From the line containing "Open djamnesia's username link" down to the final line of the entries below, return each line exactly and drop the pictures.

_ _ _

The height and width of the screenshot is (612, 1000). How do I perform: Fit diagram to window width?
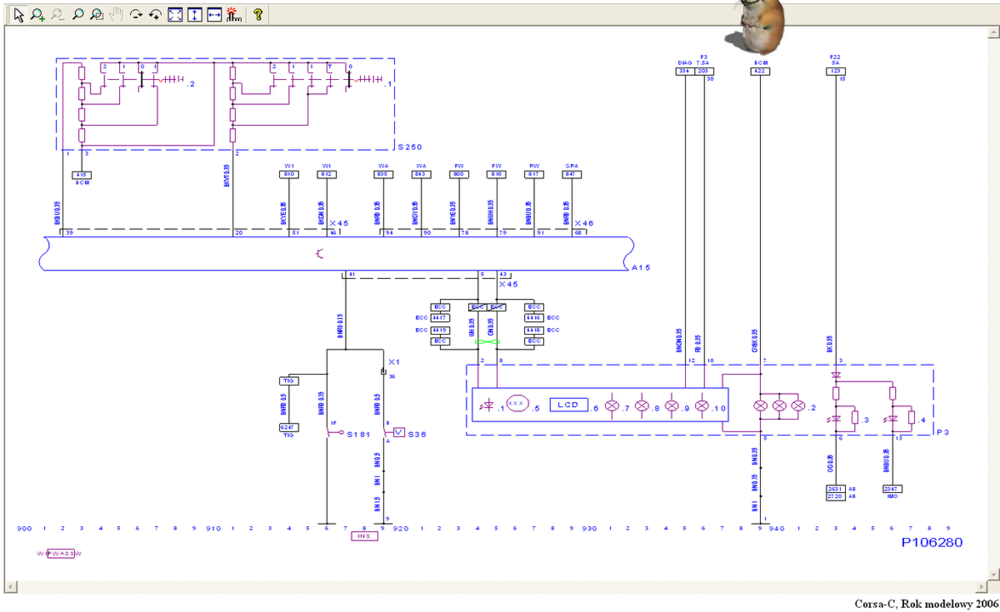214,15
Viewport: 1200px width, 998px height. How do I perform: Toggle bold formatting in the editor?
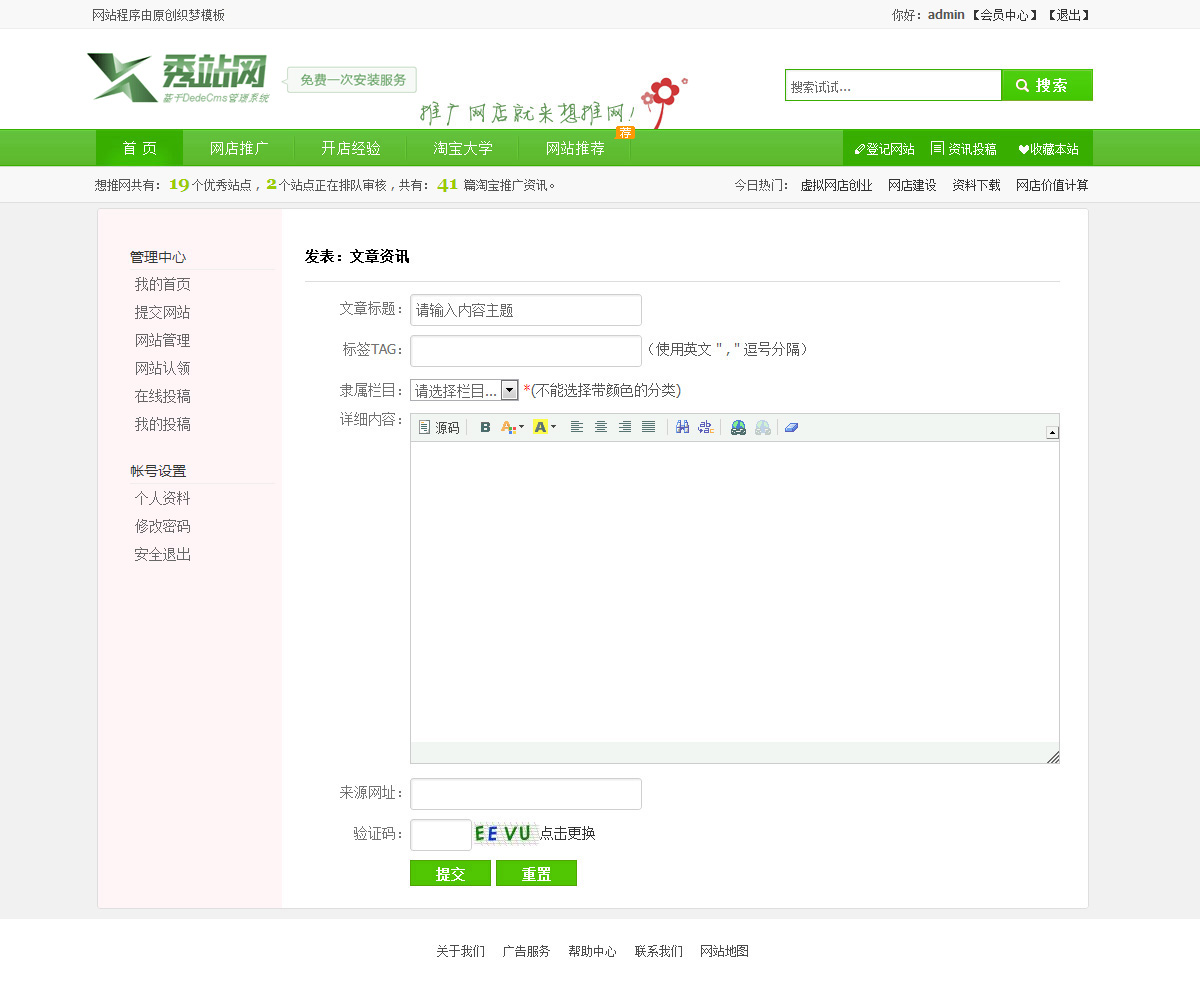(485, 427)
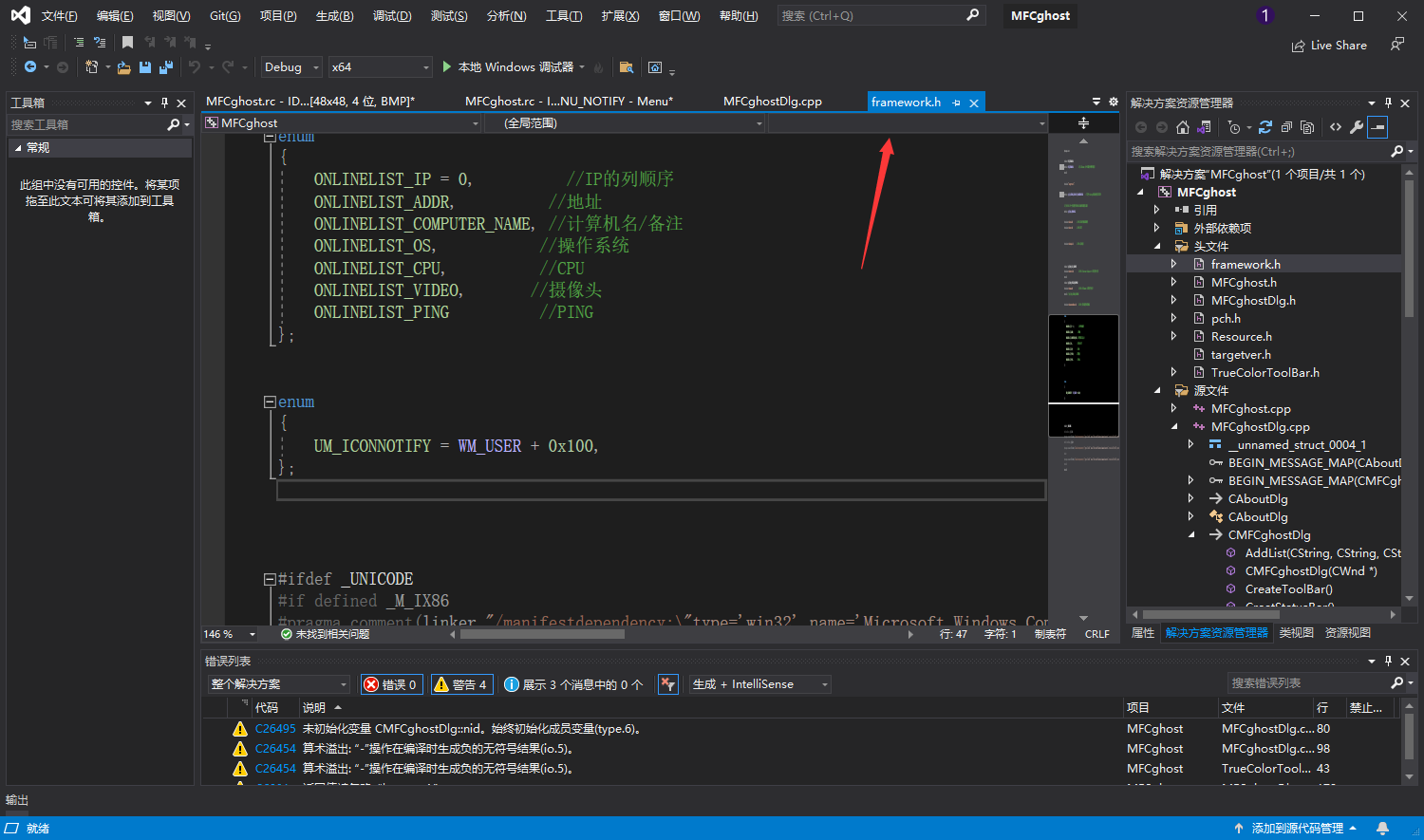Viewport: 1424px width, 840px height.
Task: Collapse the CMFCghostDlg class node
Action: [1191, 535]
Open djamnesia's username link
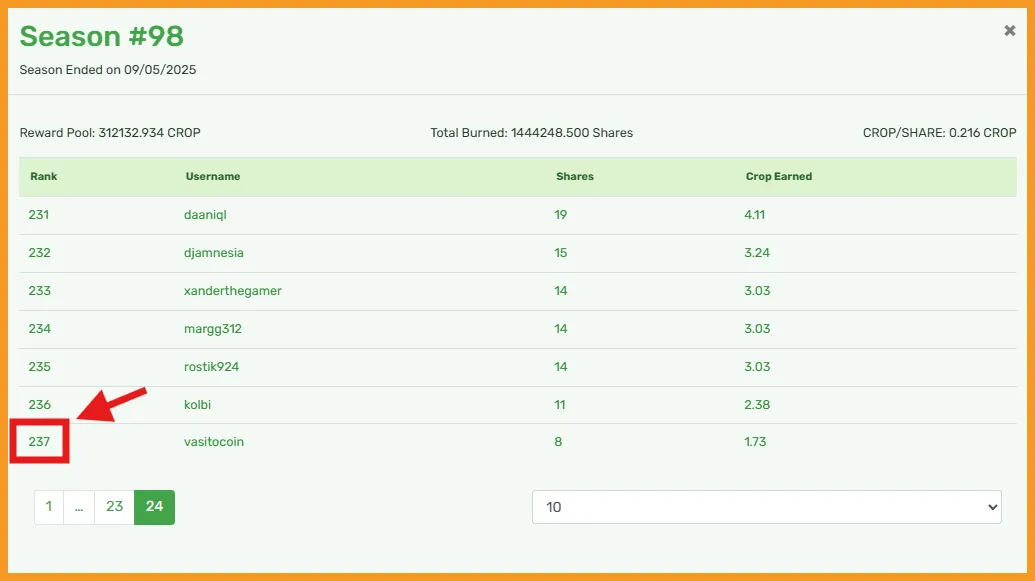The image size is (1035, 581). (214, 253)
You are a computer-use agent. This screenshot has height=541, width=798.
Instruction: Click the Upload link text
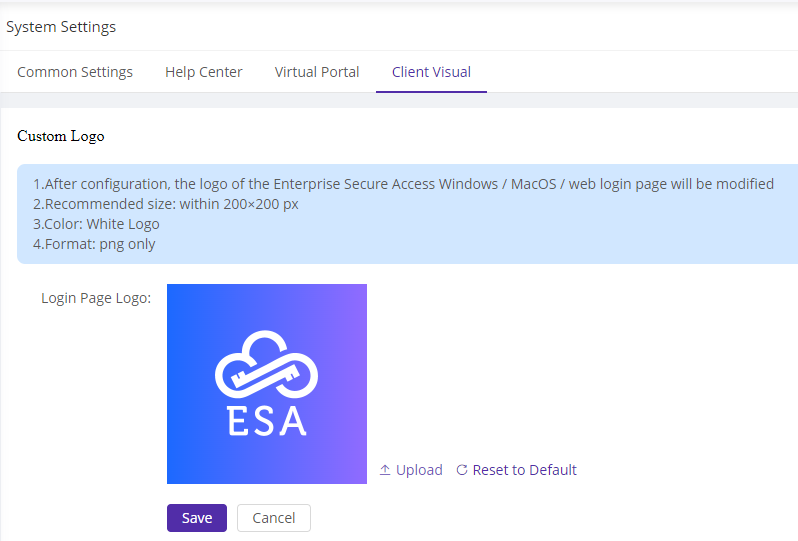pyautogui.click(x=419, y=470)
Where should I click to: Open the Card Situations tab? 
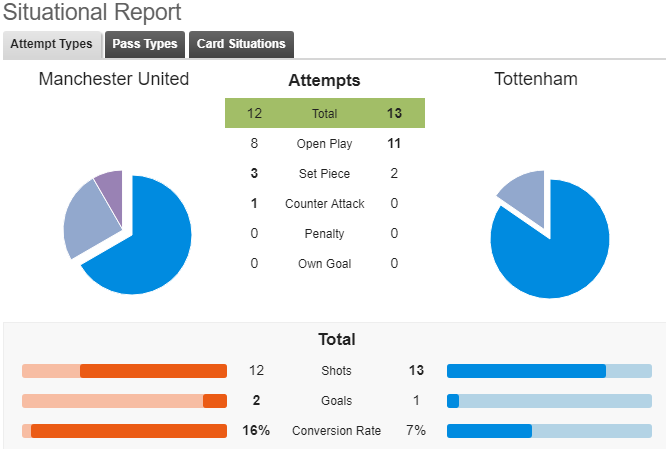click(241, 44)
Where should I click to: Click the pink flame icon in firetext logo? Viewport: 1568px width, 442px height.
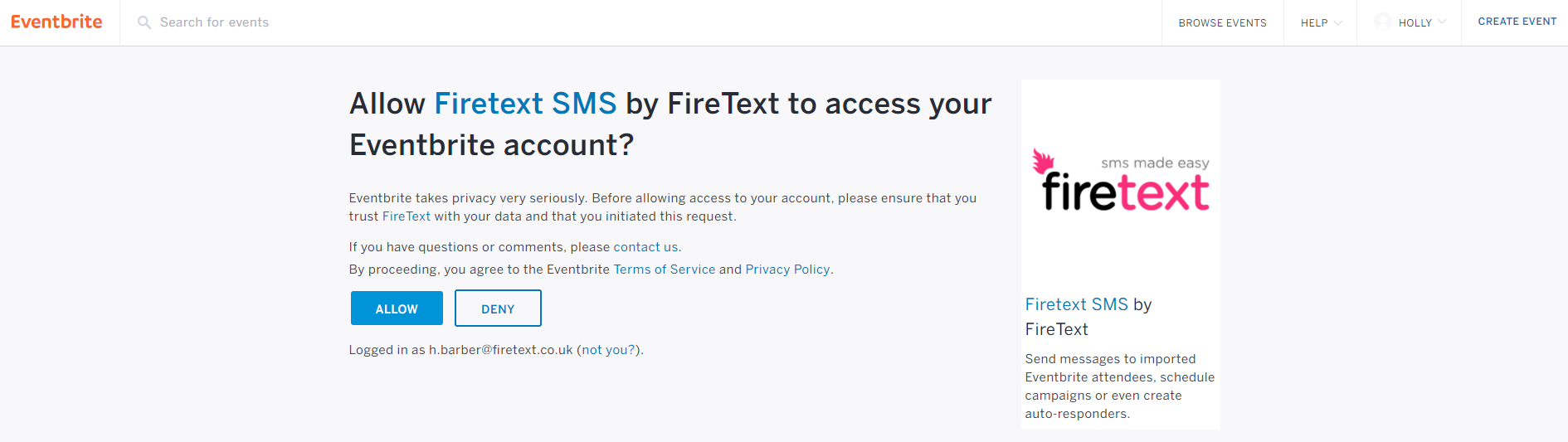(x=1043, y=161)
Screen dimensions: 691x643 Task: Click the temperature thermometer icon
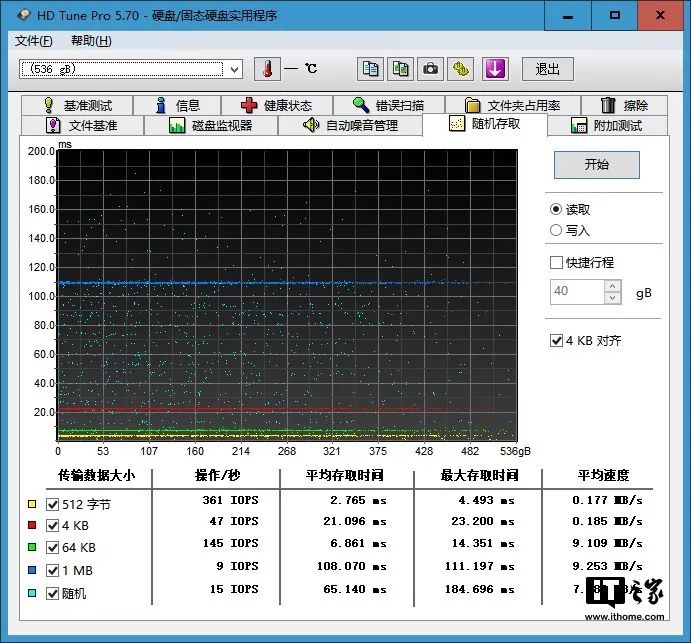[x=267, y=69]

_ _ _

◆ **Reply**
Open djamnesia's username link
The image size is (1035, 581). (214, 253)
You are a computer-use agent. This screenshot has height=541, width=798.
Instruction: Click the Upload link text
pyautogui.click(x=419, y=470)
Where should I click to: Open the Card Situations tab? 
click(241, 44)
Where should I click to: Click the pink flame icon in firetext logo? Viewport: 1568px width, 442px height.
(x=1043, y=161)
Screen dimensions: 691x643 Task: Click the temperature thermometer icon
[x=267, y=69]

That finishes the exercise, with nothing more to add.